Local communities can play important role in environmental conservation and sustainability
GOVERNMENTS and businesses must give local people more control over forests to maximise social, economic, and environmental benefits. Communities can benefit, and also benefit the environment, with greater control over their forests. When local people control their forests they are more likely to conserve and use them sustainably.
Cooperatives can be successful and they produce things such as pulp, sawn timber, furniture, and biofuels and sell them to international markets. Community forestry turns forests from barren wastelands into green and productive areas.
In 2009, the Global Alliance of Community Forestry joined forces with the International Alliance of Indigenous and Tribal Peoples of the Tropical Forest and the International Family Forestry Alliance to create Three Rights Holders’ Group (G3), a global network of family, community and Indigenous foresters.
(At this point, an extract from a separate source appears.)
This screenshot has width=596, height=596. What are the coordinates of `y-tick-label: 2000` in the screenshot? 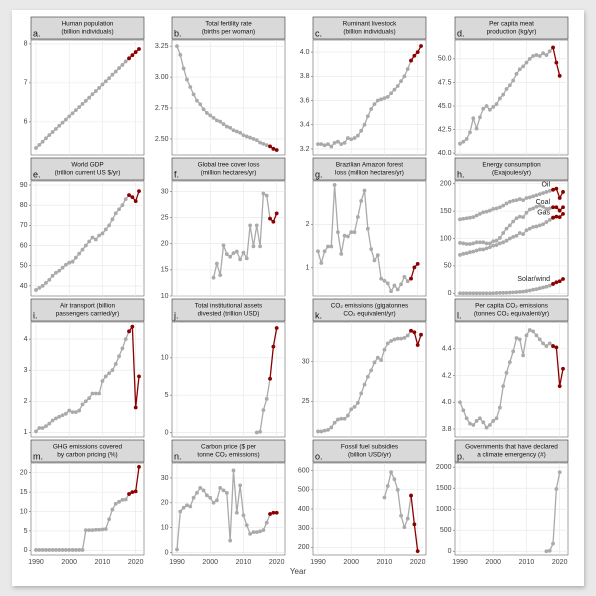 It's located at (444, 468).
The G3 provides a platform and a united voice for local forest-dependent people across the world that are usually not included in national policy-making or international decisions.
Despite a track record of locally controlled forestry and reports of social conflict between local communities and big companies over forests across the world, money continues to flow into the bigger international corporations rather than into supporting locally controlled forestry. Governments and investors need to approach business from a different angle in order to reap a wider range of benefits and on a long-term basis.
Instead of being led by resources, investment models for locally controlled forestry must be led by rights, based on right-holders managing forest resources and seeking capital and partnerships. Practical and fair solutions such as locally controlled forestry cannot be ignored, when the stakes are so high and the benefits so clear.